UNITED STATES - **Warning: This post is about neither cancer nor hockey. History and Law from this point forward, just to issue a spoiler alert.**
You've heard of all the biggies - cancer, diabetes, heart disease. I bet you haven't heard about glioma or myasthenia gravis. They're what's known as "orphan diseases", and in the United States, there is a called the "Orphan Drug Act" that I find absolutely fascinating.
Orphan drugs were created to treat these very rare medical conditions. The economics of the world drug market makes it almost inconceivable that a manufacturer would create medicine for anything that would have a small market; perfectly logical in an capitalist society. And make no mistake, those large drug companies are able to offer incredible discounts to people who can’t afford their products, so there is a tangible philanthropic effort tied to type of economy.

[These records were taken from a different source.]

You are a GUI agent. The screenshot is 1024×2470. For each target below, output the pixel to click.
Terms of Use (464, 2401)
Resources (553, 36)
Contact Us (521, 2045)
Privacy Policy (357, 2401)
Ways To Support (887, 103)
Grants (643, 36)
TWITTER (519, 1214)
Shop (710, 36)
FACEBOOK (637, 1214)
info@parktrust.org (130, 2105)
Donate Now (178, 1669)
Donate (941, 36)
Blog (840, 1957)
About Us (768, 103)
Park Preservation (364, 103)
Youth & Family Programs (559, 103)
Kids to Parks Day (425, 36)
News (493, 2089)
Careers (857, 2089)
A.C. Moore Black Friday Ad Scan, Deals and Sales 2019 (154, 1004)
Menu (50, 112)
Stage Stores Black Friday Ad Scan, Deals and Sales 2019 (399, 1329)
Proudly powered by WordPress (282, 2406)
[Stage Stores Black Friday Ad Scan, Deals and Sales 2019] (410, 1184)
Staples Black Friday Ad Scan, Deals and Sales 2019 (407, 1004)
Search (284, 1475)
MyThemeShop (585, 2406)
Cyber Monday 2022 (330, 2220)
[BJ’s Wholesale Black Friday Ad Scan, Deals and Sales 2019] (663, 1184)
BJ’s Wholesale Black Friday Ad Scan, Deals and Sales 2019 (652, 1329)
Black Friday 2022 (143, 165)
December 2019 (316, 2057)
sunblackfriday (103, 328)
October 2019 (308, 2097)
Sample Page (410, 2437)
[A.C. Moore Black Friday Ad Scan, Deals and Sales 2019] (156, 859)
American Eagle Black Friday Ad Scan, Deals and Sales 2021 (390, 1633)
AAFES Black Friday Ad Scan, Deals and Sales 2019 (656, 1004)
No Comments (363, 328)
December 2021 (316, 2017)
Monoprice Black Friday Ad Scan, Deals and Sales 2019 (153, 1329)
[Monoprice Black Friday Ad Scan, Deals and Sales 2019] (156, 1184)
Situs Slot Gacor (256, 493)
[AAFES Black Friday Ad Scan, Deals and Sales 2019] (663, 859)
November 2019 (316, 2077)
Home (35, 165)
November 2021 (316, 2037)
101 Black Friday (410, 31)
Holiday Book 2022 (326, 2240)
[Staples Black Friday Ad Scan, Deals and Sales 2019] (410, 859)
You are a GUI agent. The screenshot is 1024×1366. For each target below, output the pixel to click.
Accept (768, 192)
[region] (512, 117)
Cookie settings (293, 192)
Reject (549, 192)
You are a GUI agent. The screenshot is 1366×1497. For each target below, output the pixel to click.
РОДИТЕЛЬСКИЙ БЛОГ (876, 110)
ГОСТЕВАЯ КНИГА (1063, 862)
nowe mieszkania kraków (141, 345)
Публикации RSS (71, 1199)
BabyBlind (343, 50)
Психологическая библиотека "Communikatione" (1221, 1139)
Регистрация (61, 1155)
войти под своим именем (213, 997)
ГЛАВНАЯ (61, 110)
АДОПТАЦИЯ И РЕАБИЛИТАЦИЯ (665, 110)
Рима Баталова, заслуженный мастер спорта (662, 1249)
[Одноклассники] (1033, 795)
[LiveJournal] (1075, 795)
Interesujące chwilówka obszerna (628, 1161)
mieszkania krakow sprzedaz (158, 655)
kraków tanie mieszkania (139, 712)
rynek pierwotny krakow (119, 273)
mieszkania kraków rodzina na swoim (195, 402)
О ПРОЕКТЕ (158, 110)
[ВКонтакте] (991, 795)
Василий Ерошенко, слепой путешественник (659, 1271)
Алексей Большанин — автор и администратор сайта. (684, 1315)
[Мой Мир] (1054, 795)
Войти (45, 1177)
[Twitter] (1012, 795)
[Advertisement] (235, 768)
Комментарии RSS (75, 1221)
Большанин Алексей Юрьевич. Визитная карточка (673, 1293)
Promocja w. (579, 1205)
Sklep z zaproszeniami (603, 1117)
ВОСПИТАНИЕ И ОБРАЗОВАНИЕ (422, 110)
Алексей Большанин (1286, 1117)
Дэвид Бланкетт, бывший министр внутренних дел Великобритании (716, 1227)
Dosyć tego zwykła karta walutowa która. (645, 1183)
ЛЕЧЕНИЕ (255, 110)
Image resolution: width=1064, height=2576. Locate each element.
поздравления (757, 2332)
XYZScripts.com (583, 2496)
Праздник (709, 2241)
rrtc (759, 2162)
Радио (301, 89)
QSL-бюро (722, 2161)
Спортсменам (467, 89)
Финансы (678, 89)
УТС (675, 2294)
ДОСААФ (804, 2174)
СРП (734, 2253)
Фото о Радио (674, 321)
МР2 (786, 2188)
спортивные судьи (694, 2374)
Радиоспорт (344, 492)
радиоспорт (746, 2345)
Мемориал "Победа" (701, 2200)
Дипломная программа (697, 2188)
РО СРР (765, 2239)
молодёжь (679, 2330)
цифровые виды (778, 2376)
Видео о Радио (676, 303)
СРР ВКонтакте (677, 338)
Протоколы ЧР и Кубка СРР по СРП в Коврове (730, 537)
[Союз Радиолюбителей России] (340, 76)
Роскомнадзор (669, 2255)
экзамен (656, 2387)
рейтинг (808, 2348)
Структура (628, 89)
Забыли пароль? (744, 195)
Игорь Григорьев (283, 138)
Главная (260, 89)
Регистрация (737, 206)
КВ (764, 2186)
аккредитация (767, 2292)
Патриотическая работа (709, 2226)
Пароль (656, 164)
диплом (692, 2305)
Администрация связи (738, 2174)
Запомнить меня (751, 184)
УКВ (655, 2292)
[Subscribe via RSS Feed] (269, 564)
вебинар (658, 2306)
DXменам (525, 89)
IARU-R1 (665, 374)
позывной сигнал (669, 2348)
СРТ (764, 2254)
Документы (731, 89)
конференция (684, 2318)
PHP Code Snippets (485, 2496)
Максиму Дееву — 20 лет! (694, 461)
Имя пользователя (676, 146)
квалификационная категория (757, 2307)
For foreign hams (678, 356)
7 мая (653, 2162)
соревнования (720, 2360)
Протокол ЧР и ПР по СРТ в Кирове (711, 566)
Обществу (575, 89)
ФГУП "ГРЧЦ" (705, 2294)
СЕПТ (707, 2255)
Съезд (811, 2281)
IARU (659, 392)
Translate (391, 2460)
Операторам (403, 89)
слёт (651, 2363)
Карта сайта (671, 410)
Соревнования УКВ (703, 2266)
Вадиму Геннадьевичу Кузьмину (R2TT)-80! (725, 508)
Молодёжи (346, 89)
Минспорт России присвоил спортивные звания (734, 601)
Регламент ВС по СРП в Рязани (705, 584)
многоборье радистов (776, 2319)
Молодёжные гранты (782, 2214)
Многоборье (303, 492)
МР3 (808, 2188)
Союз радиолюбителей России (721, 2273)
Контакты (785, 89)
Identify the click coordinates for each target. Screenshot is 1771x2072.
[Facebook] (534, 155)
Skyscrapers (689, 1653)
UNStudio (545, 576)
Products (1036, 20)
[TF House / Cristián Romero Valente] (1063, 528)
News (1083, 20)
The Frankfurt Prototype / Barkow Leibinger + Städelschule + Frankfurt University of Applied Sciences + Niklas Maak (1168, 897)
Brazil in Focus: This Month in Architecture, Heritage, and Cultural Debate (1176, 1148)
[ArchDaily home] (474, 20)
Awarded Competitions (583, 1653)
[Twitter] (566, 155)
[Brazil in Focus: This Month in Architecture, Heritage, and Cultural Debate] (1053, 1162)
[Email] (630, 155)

This Act, passed in January of 1983, encourages drug companies to develop drugs specifically for conditions with a low number of affected people (less than 200,000 in the United States). It is actually a financial burden for companies to do that, were you aware? They simply are unable to make a profit unless the numbers are bigger; a staggering realization. How amazing that we, as a nation (in the form of the FDA) were able to step up and say, "Hey, we know this wouldn’t make sense for you to create. Let us help you assume some of the cost so that we can save as many lives as we can." Ok, those are my words and not those of the FDA. I extrapolated, I am sure they won’t mind. I always extrapolate as I read congressional acts, I mean come ON I know you do it, too.
Every week, new rare diseases are discovered and they are without treatment. To date, there have been 350 orphan drugs approved for sale in the United States. These small but important discoveries have helped ALS, MD, Huntington's, to name a few. Since the beginning of the new year, 25 drugs have been designated by the FDA as treatments. (You can search this cool database to see all the treatments being developed on the FDA's website.)
I tell you this as encouragement, my friends. It may seem like everything is only made for the big crowds, the popular kids. Every once in awhile, the hearts of the people speak out and allow absolute generosity. Thank you, my United States Congress, for reaching out your hands and helping to lift up a handful for the betterment of all.